╭──

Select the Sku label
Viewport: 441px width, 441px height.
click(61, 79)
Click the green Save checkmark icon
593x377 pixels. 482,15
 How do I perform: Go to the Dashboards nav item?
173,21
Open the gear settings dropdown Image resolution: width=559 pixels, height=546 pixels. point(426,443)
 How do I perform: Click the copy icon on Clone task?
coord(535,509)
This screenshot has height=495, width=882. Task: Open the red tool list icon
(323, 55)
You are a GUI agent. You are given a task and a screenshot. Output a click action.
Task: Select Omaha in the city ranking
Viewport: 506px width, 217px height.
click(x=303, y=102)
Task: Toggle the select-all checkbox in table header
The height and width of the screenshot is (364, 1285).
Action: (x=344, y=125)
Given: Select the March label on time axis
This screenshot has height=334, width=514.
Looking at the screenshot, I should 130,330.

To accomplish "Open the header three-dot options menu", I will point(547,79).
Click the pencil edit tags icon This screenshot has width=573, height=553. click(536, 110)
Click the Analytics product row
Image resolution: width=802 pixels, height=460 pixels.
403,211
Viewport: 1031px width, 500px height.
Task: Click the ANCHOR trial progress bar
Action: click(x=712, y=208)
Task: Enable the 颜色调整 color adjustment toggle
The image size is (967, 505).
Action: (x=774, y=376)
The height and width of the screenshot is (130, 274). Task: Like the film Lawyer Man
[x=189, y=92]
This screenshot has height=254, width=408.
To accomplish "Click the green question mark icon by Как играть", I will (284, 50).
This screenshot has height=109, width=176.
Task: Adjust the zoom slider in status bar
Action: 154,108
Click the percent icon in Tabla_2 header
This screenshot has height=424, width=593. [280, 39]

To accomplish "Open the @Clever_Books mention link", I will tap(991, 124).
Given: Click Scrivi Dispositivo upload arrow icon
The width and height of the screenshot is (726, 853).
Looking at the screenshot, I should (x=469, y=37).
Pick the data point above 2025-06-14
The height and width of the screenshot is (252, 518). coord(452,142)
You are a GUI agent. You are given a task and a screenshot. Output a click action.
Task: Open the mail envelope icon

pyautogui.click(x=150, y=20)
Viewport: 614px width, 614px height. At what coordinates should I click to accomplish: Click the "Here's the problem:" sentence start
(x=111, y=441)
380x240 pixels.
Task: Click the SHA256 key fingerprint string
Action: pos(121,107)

╰──

### Exercise directions
The lines you return should be those above that contain the word "label", every one of them.

### Answer to this problem
Select the Sku label
Given: Select the March label on time axis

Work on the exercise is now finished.